Academic efforts to address alcoholism and addiction seldom emphasize the Twelve Steps. Twelve Step programs are the most widely attended and successful methods of addressing the addictions, but gain little attention in the professional literature. These programs remain misunderstood, ignored, and sometimes even mocked, in spite of broad appeal and documented performance. There are over 98,000 A.A. groups worldwide representing 171 different countries and territories. Significant improvement in all measures of drinking problems was noted by Humphreys at oneyear follow-up of untreated individuals attending A.A. No research has revealed a method of addressing the addictions that is significantly superior to the Twelve Steps. The "best" attempts at research-based therapies, interventions, and treatment methods have yet to prove more successful than a spiritual program initiated by two desperate alcoholics in 1935.

While other branches of medicine are examining the roles of 46 "alternative" therapies, including prayer and meditation, the academic emphasis in addiction has not embraced such an inquiry into these established programs. Controversy illuminates the very essence of these programs; they feature spiritual discipline in healing chronic illness. It is my hope that the reader can withhold judgment and bias as it relates to this spiritual approach, thus gaining an opportunity to examine a fascinating and remarkably successful method of healing.

§ **Apply what you read**:
1. Translate this sentence from the passage on the Twelve Steps into Spanish: "No research has revealed a method of addressing the addictions that is significantly superior to the Twelve Steps."
2. Pick up the passage on the Twelve Steps after its final sentence and write a continuation of it.
The listing that comes next is separate material and not part of the passage on the Twelve Steps.

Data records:
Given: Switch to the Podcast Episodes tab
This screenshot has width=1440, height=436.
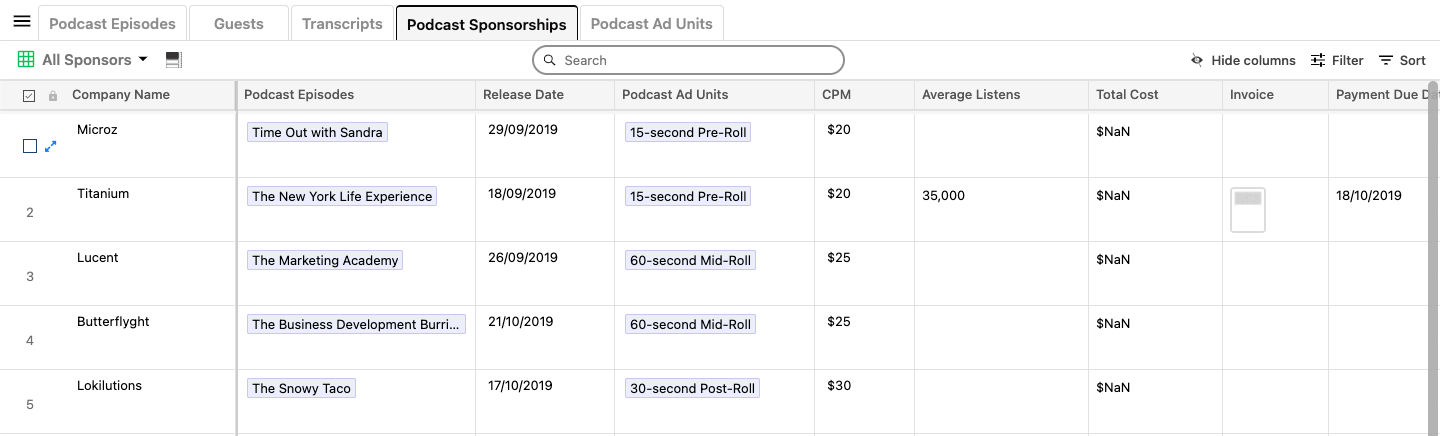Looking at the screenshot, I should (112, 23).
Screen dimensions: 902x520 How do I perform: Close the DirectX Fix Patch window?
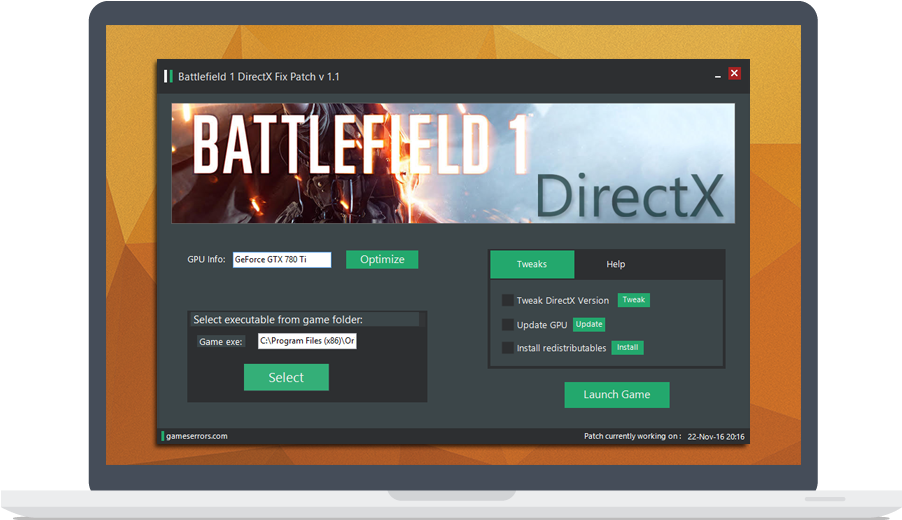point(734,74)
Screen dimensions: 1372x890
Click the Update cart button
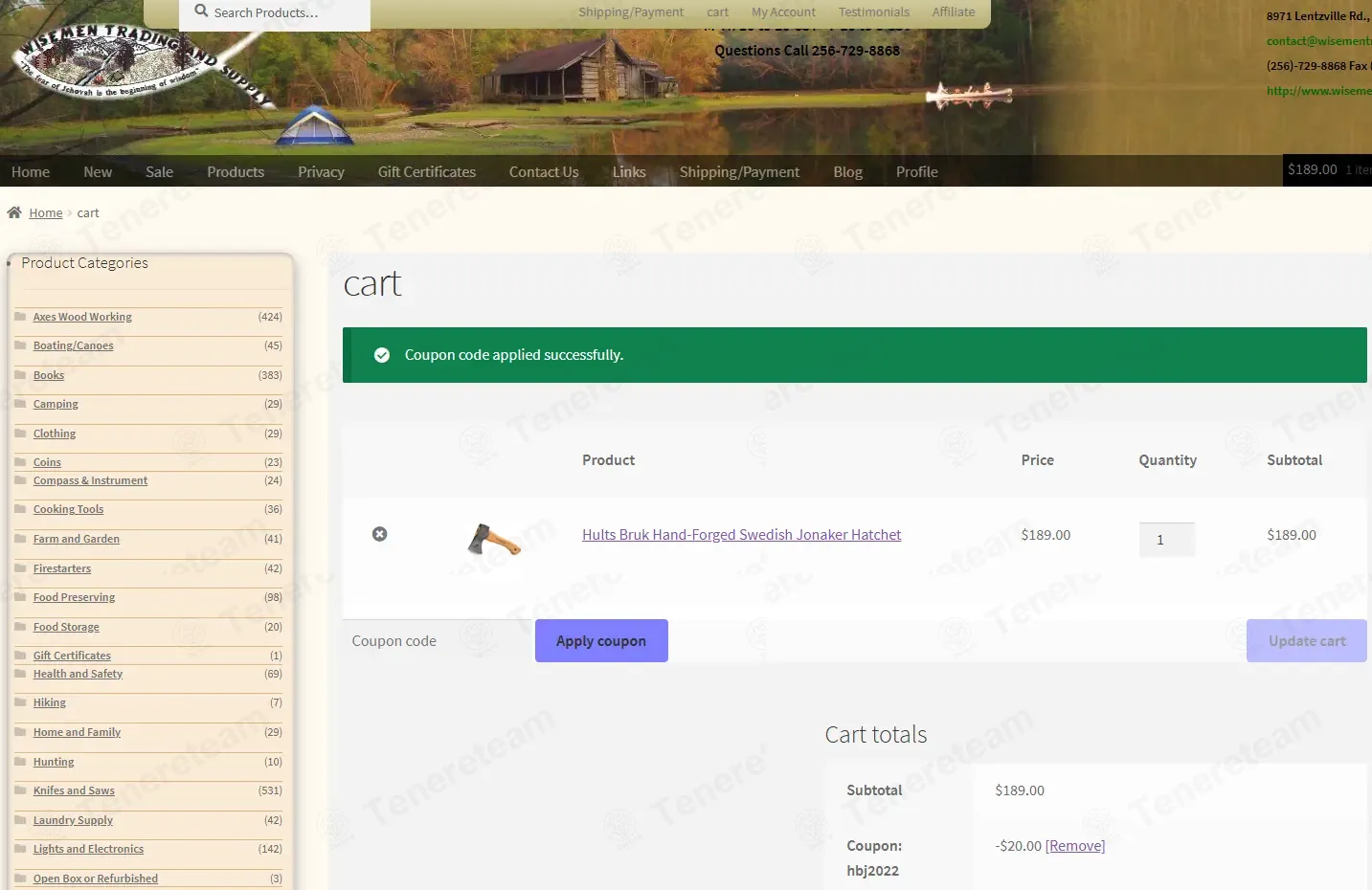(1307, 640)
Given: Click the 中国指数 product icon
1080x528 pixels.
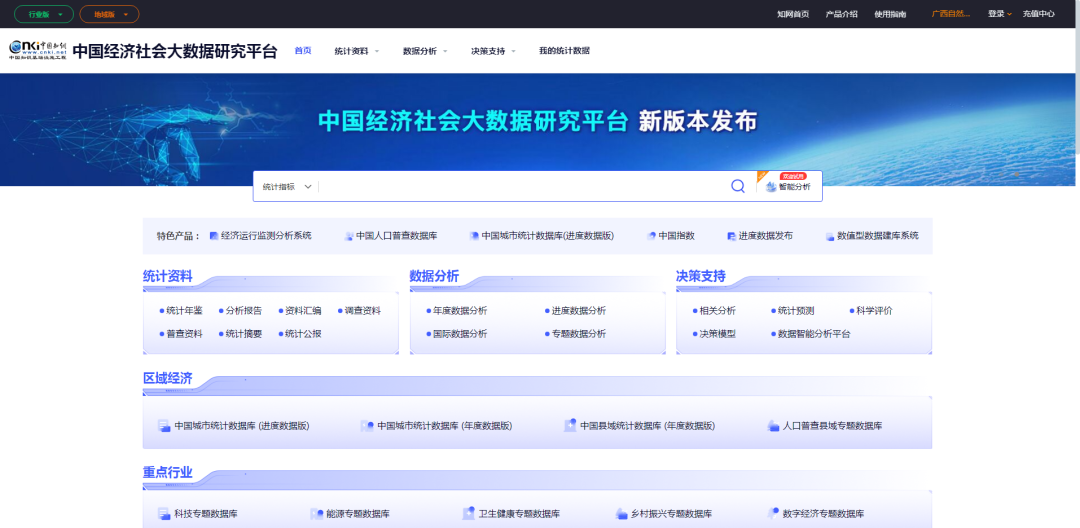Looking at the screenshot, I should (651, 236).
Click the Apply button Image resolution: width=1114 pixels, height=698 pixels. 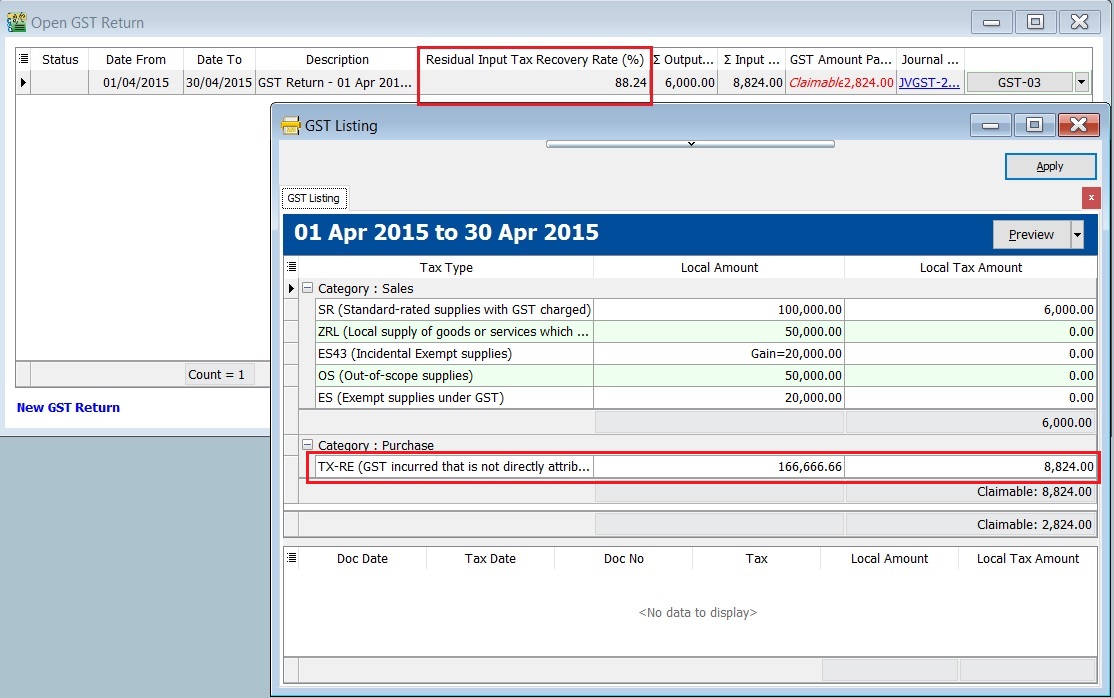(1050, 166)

§ **Solved problems**:
1. Ninguna investigación ha revelado un método para abordar las adicciones que sea significativamente superior a los Doce Pasos.

2.
These programs have grown dramatically worldwide without professional input or scientific inquiry. I have attempted to describe the Twelve Steps as they are actually practiced, without providing a psychiatric explanation. It is my hope that this approach will provide clinicians with a knowledge base familiar to members participating in these programs, thus allowing for individual interpretation and the ability to readily communicate a working knowledge of the Steps. Expression of this knowledge will engage members of these programs who can become our greatest teachers.